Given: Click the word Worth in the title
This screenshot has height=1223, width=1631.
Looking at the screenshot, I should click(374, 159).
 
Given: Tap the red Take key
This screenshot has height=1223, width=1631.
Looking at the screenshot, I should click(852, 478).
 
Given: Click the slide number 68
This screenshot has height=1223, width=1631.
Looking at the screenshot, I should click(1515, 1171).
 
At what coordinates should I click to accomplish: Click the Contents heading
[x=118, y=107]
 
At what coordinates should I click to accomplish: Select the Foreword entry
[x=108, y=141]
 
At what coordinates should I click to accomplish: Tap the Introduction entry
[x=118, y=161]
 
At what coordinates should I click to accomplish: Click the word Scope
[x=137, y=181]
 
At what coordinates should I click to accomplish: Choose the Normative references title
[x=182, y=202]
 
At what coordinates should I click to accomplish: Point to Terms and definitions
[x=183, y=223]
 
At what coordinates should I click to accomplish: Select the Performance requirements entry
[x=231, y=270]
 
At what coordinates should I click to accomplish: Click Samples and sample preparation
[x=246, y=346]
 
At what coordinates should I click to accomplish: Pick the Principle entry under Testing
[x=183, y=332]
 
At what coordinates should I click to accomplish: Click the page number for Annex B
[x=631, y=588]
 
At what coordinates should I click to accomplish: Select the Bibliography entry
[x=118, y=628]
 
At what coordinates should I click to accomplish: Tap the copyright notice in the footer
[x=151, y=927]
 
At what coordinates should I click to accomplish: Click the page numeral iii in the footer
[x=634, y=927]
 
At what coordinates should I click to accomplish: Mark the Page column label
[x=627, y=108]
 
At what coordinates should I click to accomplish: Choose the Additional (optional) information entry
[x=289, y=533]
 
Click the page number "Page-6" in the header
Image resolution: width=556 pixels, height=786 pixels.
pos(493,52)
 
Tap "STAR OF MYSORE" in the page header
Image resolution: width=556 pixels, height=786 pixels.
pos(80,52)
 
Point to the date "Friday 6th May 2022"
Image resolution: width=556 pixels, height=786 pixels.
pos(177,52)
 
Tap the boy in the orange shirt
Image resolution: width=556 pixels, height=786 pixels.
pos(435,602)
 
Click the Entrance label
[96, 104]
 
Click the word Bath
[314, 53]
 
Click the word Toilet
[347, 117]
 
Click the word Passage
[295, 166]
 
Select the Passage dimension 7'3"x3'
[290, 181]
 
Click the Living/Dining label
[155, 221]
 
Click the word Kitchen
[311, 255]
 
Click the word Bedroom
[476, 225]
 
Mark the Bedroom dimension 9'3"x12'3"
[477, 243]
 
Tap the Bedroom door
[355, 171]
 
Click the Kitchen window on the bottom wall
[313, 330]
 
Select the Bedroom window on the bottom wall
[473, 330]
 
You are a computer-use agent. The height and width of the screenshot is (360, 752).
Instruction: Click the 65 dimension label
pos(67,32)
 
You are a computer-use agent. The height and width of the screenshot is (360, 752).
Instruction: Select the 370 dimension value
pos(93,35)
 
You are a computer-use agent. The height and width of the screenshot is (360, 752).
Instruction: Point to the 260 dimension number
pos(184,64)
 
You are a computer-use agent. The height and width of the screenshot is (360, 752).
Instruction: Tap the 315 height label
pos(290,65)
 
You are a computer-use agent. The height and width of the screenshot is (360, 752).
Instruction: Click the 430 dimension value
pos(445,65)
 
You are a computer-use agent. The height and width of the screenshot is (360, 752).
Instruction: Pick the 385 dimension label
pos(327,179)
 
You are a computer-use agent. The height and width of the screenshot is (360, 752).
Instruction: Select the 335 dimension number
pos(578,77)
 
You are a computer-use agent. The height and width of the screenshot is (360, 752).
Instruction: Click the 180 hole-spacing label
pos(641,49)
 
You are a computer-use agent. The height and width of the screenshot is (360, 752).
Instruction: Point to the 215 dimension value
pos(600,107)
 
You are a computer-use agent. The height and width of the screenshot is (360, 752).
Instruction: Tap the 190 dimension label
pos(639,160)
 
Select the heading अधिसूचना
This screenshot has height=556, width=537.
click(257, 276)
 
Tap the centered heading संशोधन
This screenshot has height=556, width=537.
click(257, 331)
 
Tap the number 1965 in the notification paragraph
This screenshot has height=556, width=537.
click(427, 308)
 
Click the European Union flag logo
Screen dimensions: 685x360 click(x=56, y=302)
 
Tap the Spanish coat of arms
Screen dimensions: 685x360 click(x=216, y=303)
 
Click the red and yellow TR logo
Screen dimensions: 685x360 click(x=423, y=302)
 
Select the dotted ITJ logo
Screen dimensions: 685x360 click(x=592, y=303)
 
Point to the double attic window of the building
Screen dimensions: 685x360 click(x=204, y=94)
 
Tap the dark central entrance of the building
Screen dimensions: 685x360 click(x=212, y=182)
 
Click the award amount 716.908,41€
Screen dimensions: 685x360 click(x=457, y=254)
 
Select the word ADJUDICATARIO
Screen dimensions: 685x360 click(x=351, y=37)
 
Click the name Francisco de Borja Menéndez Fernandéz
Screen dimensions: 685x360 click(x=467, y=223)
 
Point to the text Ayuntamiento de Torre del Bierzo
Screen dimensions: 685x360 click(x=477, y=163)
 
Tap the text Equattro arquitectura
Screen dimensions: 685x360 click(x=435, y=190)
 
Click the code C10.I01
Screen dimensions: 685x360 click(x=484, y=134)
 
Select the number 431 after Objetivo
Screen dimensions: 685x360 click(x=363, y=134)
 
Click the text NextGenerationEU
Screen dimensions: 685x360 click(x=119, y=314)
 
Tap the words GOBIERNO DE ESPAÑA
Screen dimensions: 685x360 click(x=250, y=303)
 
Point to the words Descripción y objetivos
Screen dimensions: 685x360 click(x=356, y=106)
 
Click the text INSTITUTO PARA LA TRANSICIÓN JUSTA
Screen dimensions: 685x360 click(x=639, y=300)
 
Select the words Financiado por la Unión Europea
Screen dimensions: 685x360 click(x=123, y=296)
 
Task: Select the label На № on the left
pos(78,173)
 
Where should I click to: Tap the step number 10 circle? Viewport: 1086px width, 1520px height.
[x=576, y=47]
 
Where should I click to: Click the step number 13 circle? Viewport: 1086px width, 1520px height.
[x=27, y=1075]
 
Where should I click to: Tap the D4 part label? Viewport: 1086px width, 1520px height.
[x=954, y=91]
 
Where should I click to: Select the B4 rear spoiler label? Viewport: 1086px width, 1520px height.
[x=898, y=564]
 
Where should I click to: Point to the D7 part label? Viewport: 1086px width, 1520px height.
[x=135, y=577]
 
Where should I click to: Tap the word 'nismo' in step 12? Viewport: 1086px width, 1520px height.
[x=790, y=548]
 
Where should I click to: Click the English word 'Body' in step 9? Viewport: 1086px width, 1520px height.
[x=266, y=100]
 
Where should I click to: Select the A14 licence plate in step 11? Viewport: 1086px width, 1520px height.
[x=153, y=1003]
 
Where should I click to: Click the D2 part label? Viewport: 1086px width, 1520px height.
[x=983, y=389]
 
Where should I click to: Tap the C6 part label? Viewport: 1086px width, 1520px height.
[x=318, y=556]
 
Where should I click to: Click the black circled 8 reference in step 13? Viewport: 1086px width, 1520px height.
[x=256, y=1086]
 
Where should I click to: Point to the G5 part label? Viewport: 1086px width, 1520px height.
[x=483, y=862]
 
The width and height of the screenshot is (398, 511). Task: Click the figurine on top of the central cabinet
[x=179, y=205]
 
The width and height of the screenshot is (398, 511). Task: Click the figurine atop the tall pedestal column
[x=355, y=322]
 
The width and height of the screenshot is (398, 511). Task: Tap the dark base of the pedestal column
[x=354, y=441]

* SHORT EXERCISE
Please write out all of the records above again, substituting "statuette" for "figurine" everywhere it occurs and leaving everything else unchanged.

* THE COMPLETED TASK
Given: Click the word Worth in the title
This screenshot has height=1223, width=1631.
Looking at the screenshot, I should click(374, 159).
 
Given: Tap the red Take key
This screenshot has height=1223, width=1631.
Looking at the screenshot, I should click(852, 478).
 
Given: Click the slide number 68
This screenshot has height=1223, width=1631.
Looking at the screenshot, I should click(1515, 1171).
 
At what coordinates should I click to accomplish: Click the Contents heading
[x=118, y=107]
 
At what coordinates should I click to accomplish: Select the Foreword entry
[x=108, y=141]
 
At what coordinates should I click to accomplish: Tap the Introduction entry
[x=118, y=161]
 
At what coordinates should I click to accomplish: Click the word Scope
[x=137, y=181]
 
At what coordinates should I click to accomplish: Choose the Normative references title
[x=182, y=202]
 
At what coordinates should I click to accomplish: Point to Terms and definitions
[x=183, y=223]
 
At what coordinates should I click to accomplish: Select the Performance requirements entry
[x=231, y=270]
 
At what coordinates should I click to accomplish: Click Samples and sample preparation
[x=246, y=346]
 
At what coordinates should I click to accomplish: Pick the Principle entry under Testing
[x=183, y=332]
 
At what coordinates should I click to accomplish: Click the page number for Annex B
[x=631, y=588]
 
At what coordinates should I click to accomplish: Select the Bibliography entry
[x=118, y=628]
 
At what coordinates should I click to accomplish: Tap the copyright notice in the footer
[x=151, y=927]
 
At what coordinates should I click to accomplish: Click the page numeral iii in the footer
[x=634, y=927]
 
At what coordinates should I click to accomplish: Mark the Page column label
[x=627, y=108]
 
At what coordinates should I click to accomplish: Choose the Additional (optional) information entry
[x=289, y=533]
 
Click the page number "Page-6" in the header
Image resolution: width=556 pixels, height=786 pixels.
pos(493,52)
 
Tap "STAR OF MYSORE" in the page header
Image resolution: width=556 pixels, height=786 pixels.
pos(80,52)
 
Point to the date "Friday 6th May 2022"
Image resolution: width=556 pixels, height=786 pixels.
pos(177,52)
 
Tap the boy in the orange shirt
Image resolution: width=556 pixels, height=786 pixels.
pos(435,602)
 
Click the Entrance label
[96, 104]
 
Click the word Bath
[314, 53]
 
Click the word Toilet
[347, 117]
 
Click the word Passage
[295, 166]
 
Select the Passage dimension 7'3"x3'
[290, 181]
 
Click the Living/Dining label
[155, 221]
 
Click the word Kitchen
[311, 255]
 
Click the word Bedroom
[476, 225]
 
Mark the Bedroom dimension 9'3"x12'3"
[477, 243]
 
Tap the Bedroom door
[355, 171]
 
Click the Kitchen window on the bottom wall
[313, 330]
 
Select the Bedroom window on the bottom wall
[473, 330]
 
You are a computer-use agent. The height and width of the screenshot is (360, 752).
Instruction: Click the 65 dimension label
pos(67,32)
 
You are a computer-use agent. The height and width of the screenshot is (360, 752).
Instruction: Select the 370 dimension value
pos(93,35)
 
You are a computer-use agent. The height and width of the screenshot is (360, 752).
Instruction: Point to the 260 dimension number
pos(184,64)
 
You are a computer-use agent. The height and width of the screenshot is (360, 752).
Instruction: Tap the 315 height label
pos(290,65)
 
You are a computer-use agent. The height and width of the screenshot is (360, 752).
Instruction: Click the 430 dimension value
pos(445,65)
 
You are a computer-use agent. The height and width of the screenshot is (360, 752).
Instruction: Pick the 385 dimension label
pos(327,179)
 
You are a computer-use agent. The height and width of the screenshot is (360, 752).
Instruction: Select the 335 dimension number
pos(578,77)
 
You are a computer-use agent. The height and width of the screenshot is (360, 752).
Instruction: Click the 180 hole-spacing label
pos(641,49)
 
You are a computer-use agent. The height and width of the screenshot is (360, 752).
Instruction: Point to the 215 dimension value
pos(600,107)
 
You are a computer-use agent. The height and width of the screenshot is (360, 752).
Instruction: Tap the 190 dimension label
pos(639,160)
 
Select the heading अधिसूचना
This screenshot has height=556, width=537.
click(257, 276)
 
Tap the centered heading संशोधन
This screenshot has height=556, width=537.
click(257, 331)
 
Tap the number 1965 in the notification paragraph
This screenshot has height=556, width=537.
click(427, 308)
 
Click the European Union flag logo
Screen dimensions: 685x360 click(x=56, y=302)
 
Tap the Spanish coat of arms
Screen dimensions: 685x360 click(x=216, y=303)
 
Click the red and yellow TR logo
Screen dimensions: 685x360 click(x=423, y=302)
 
Select the dotted ITJ logo
Screen dimensions: 685x360 click(x=592, y=303)
 
Point to the double attic window of the building
Screen dimensions: 685x360 click(x=204, y=94)
 
Tap the dark central entrance of the building
Screen dimensions: 685x360 click(x=212, y=182)
 
Click the award amount 716.908,41€
Screen dimensions: 685x360 click(x=457, y=254)
 
Select the word ADJUDICATARIO
Screen dimensions: 685x360 click(x=351, y=37)
 
Click the name Francisco de Borja Menéndez Fernandéz
Screen dimensions: 685x360 click(x=467, y=223)
 
Point to the text Ayuntamiento de Torre del Bierzo
Screen dimensions: 685x360 click(x=477, y=163)
 
Tap the text Equattro arquitectura
Screen dimensions: 685x360 click(x=435, y=190)
 
Click the code C10.I01
Screen dimensions: 685x360 click(x=484, y=134)
 
Select the number 431 after Objetivo
Screen dimensions: 685x360 click(x=363, y=134)
 
Click the text NextGenerationEU
Screen dimensions: 685x360 click(x=119, y=314)
 
Tap the words GOBIERNO DE ESPAÑA
Screen dimensions: 685x360 click(x=250, y=303)
 
Point to the words Descripción y objetivos
Screen dimensions: 685x360 click(x=356, y=106)
 
Click the text INSTITUTO PARA LA TRANSICIÓN JUSTA
Screen dimensions: 685x360 click(x=639, y=300)
 
Select the words Financiado por la Unión Europea
Screen dimensions: 685x360 click(x=123, y=296)
 
Task: Select the label На № on the left
pos(78,173)
 
Where should I click to: Tap the step number 10 circle? Viewport: 1086px width, 1520px height.
[x=576, y=47]
 
Where should I click to: Click the step number 13 circle? Viewport: 1086px width, 1520px height.
[x=27, y=1075]
 
Where should I click to: Tap the D4 part label? Viewport: 1086px width, 1520px height.
[x=954, y=91]
 
Where should I click to: Select the B4 rear spoiler label? Viewport: 1086px width, 1520px height.
[x=898, y=564]
 
Where should I click to: Point to the D7 part label? Viewport: 1086px width, 1520px height.
[x=135, y=577]
 
Where should I click to: Tap the word 'nismo' in step 12? Viewport: 1086px width, 1520px height.
[x=790, y=548]
 
Where should I click to: Click the English word 'Body' in step 9? Viewport: 1086px width, 1520px height.
[x=266, y=100]
 
Where should I click to: Select the A14 licence plate in step 11? Viewport: 1086px width, 1520px height.
[x=153, y=1003]
 
Where should I click to: Click the D2 part label? Viewport: 1086px width, 1520px height.
[x=983, y=389]
 
Where should I click to: Tap the C6 part label? Viewport: 1086px width, 1520px height.
[x=318, y=556]
 
Where should I click to: Click the black circled 8 reference in step 13? Viewport: 1086px width, 1520px height.
[x=256, y=1086]
 
Where should I click to: Point to the G5 part label? Viewport: 1086px width, 1520px height.
[x=483, y=862]
 
The width and height of the screenshot is (398, 511). Task: Click the statuette on top of the central cabinet
[x=179, y=205]
 
The width and height of the screenshot is (398, 511). Task: Click the statuette atop the tall pedestal column
[x=355, y=322]
 
The width and height of the screenshot is (398, 511). Task: Tap the dark base of the pedestal column
[x=354, y=441]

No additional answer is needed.